Simply being wealthy and well-known doesn’t exempt one from abiding by the principles of the art world,” DeLuca points out. He notes that many prominent figures in Hollywood often struggle to grasp why they can’t purchase artworks from emerging artists, even though they could easily arrange a private jet ride with an airline chairman. Essentially, they need to demonstrate their credibility and dedication to the art world by courting the favor of gallerists or dealers. If you assume you can just buy whatever you desire whenever you wish, be prepared to hear phrases like “We’re taking expressions of interest.

As a gamer navigating the art world, I understand the eagerness of clients seeking representation. However, it’s crucial to realize that many artists are vying for the same opportunities, and galleries don’t always respond immediately. The more actively you engage, the greater your chances of getting noticed.

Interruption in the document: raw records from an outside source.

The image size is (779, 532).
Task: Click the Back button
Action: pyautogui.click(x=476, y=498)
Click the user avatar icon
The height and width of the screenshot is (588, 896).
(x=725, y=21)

Building a close rapport with a gallery ensures you get early access to fresh artwork directly from the artist’s studio, often at more affordable prices. When purchasing emerging work, I make sure it’s exclusively from the primary market – meaning these are artworks being sold for the first time. As collectors, we should prioritize nurturing and backing young artists and galleries, but always ensure to thoroughly research or consult an expert.

2. Use Your Fame Wisely

Patronage today involves deploying your own renown to help burnish the reputation of whoever you collect. The more you’re willing to say you own a work, or post a picture of it on social media, the better access you’ll get. “Sylvester Stallone is the perfect example of this,” says DeLuca. “He loves to get the artist on the phone, and he’s Instagrammed studio visits and things he’s bought and loved. He has a huge social media following, and it trickles down. It’s good for the ecosystem.” Galleries and artists cozy up to celebrities and tech barons for much the same reason. “They have these amazing parties, their homes get photographed — everyone from the Dalai Lama down has been to Leo DiCaprio’s house. It’s better that a painting is on their wall as opposed to a museum in Miami or Wisconsin.”

3. Buy on Instinct, Not on an Interior Designer’s Say-So

A genuine collector doesn’t stress about finding the perfect spot for an item or its compatibility with your décor. Instead, they’re flexible and can easily adjust their collection as their preferences evolve.

4. Stay Loyal

Consider evaluating several advisors initially to find one whose approach aligns most closely with your own preferences. After making your selection, however, it’s best not to seek advice from multiple sources simultaneously. As DeLuca cautions, “Avoid asking 40 people to pursue the same goal for you. This can generate artificial demand and give the impression that you are more interested in accumulating trophies or quickly flipping assets rather than making thoughtful decisions.

5. See Art for Yourself …

DeLuca advises, “Make an effort to view art pieces directly whenever you can.” He notes that we’ve grown too accustomed to purchasing or viewing art through our phones and virtual calls with dealers. However, he warns against this habit as it may lead to mistakes. In-person observation is crucial because it allows us to appreciate the texture, the tonality, and the tactile qualities of a work that cannot be fully grasped through digital means.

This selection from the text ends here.